Le 25 avril 2012, la Justice de paix a procédé à l'audition des
deux parents. A.E.________ a déclaré qu'il ne voyait son fils qu'une journée
par mois et jamais les jours de fêtes, tant chrétiennes que musulmanes.
P.________ s'est déclarée favorable à l'extension du droit de visite et a
proposé qu'il soit exercé du vendredi soir au dimanche soir. Elle a exposé
que le père s'était conformé au planning du SPJ, sous réserve de deux
week-ends, que son fils rentrait souvent très épuisé de ses visites, mais
qu'il était content d'aller voir son père, qu'il n'y avait aucun problème
entre eux et que son fils n'était ni en danger ni maltraité chez son père.
Sur la question des vacances, A.E.________ a fait valoir que, dans la mesure
où la mère avait pu partir sur l'Ile Maurice avec B.E., il avait
également le droit de se rendre au Soudan avec lui pour qu'il puisse y
rencontrer sa famille qui vit à Khartoum.

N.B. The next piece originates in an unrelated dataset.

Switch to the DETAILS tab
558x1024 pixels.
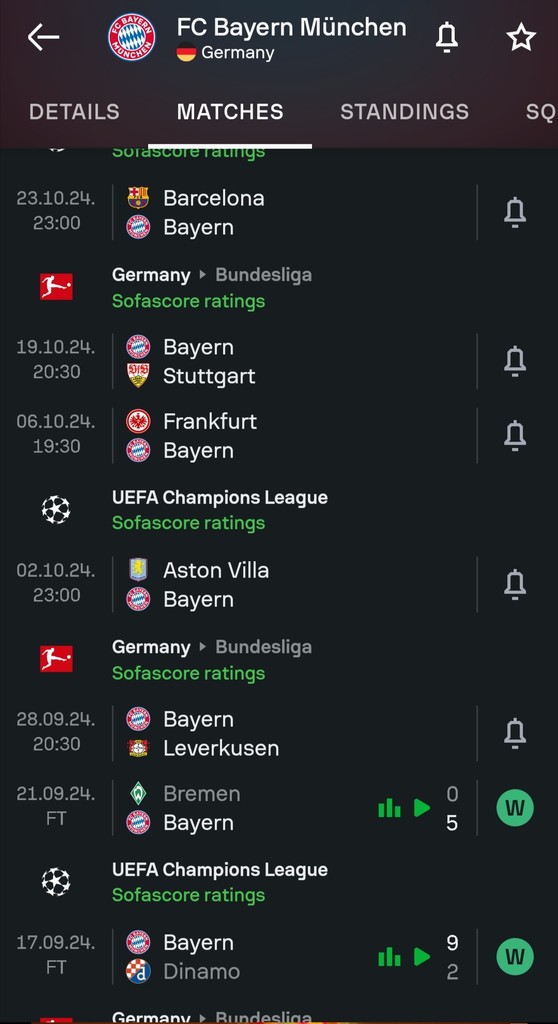tap(74, 112)
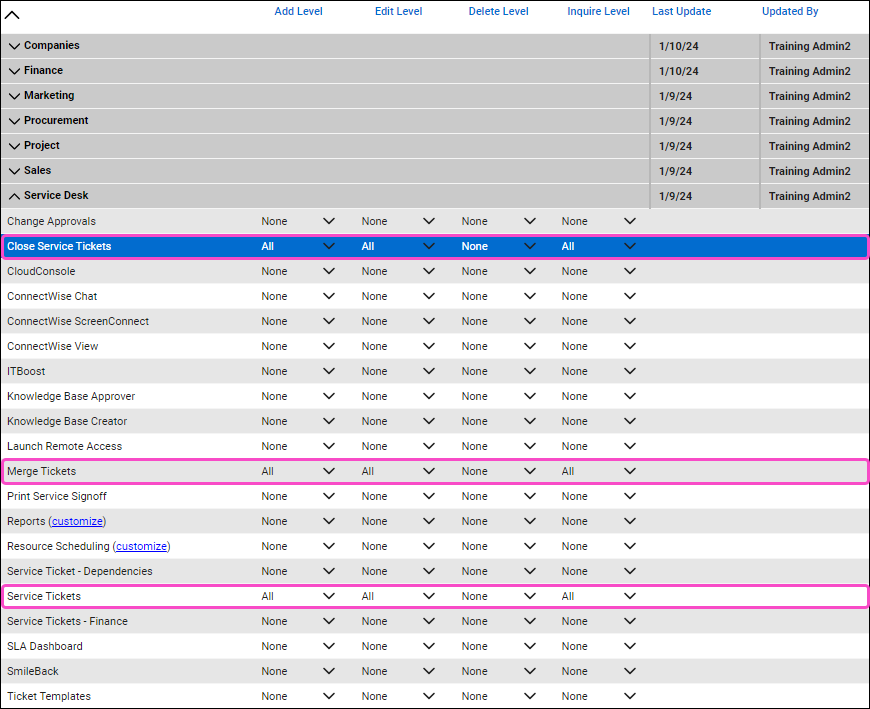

Pour sa part, P. n'était sur
le principe pas opposée à ce que son fils passe des vacances avec son
père pour autant que certaines mesures d'hygiène et activités soient
respectées. Elle a exposé n'avoir jamais discuté de la question des
vacances avec le père, avec qui la communication se révélait impossible,
de sorte que leur organisation devrait être gérée par le SPJ. S'agissant en
revanche de vacances au Soudan, P.________ a déclaré y être opposée,
compte tenu de ses relations difficiles avec le père et du fait qu'elle
n'aurait dès lors plus de contact avec son fils. Elle a ajouté qu'elle avait
reçu des emails de menaces du père pour diverses raisons, que le Soudan
était un pays en situation difficile et qu'elle n'avait pas confiance.

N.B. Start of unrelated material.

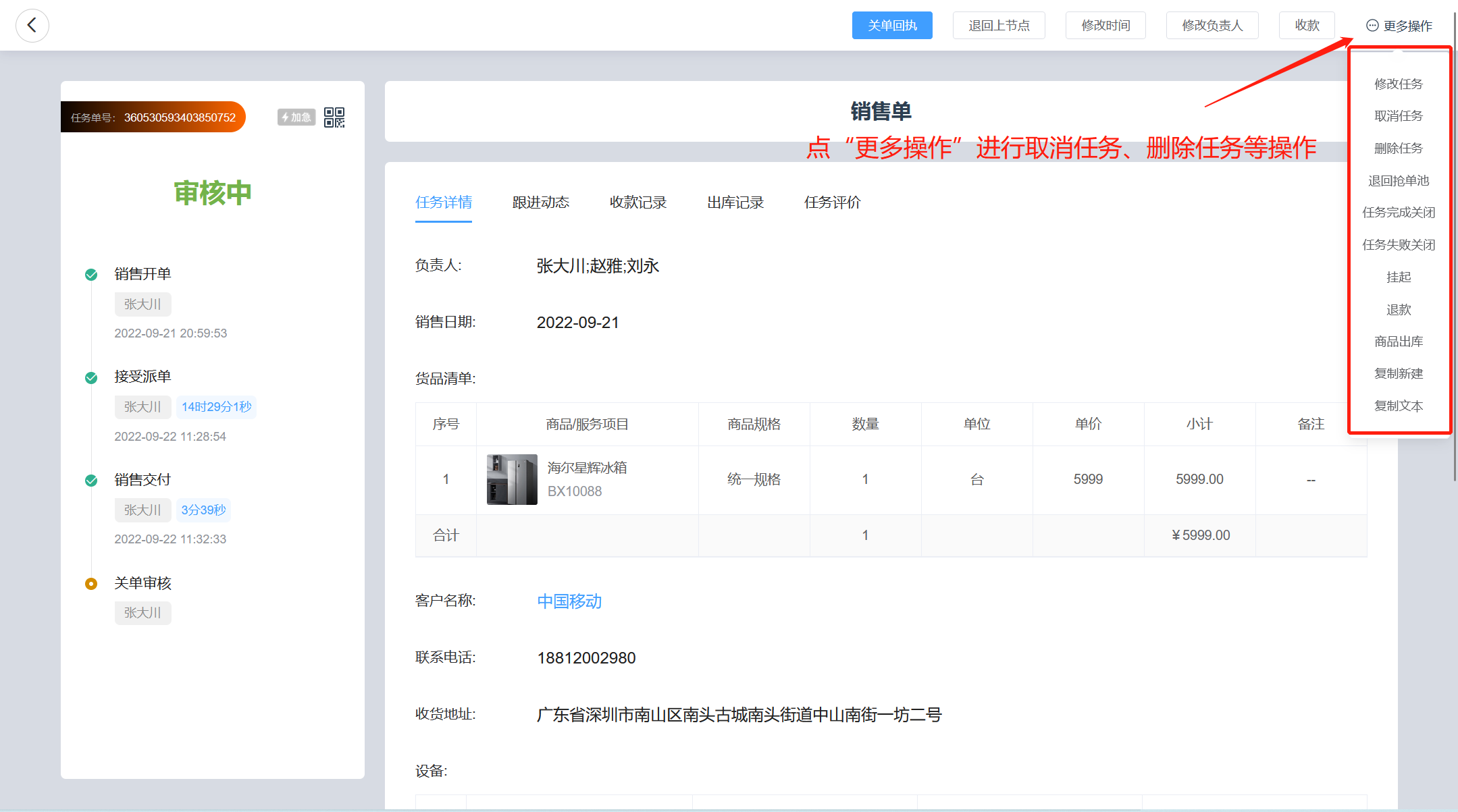The height and width of the screenshot is (812, 1458).
Task: Open customer link 中国移动
Action: pyautogui.click(x=569, y=601)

A.E.________ a relevé qu'il n'était pas responsable du manque de confiance
de la mère à son égard et précisé qu'il ne partirait pas un mois, mais une
semaine ou dix jours. Il a déclaré que le Soudan était soumis à la loi
islamique, que son fils était musulman, ce qui a été contesté par la mère,
et qu'en tant qu'étranger il n'était pas soumis au droit suisse. Lors de
l'audience, les deux parents se sont déclarés favorables au
renouvellement de la mesure de curatelle de surveillance des relations
personnelles et au maintien du SPJ en qualité de curateur.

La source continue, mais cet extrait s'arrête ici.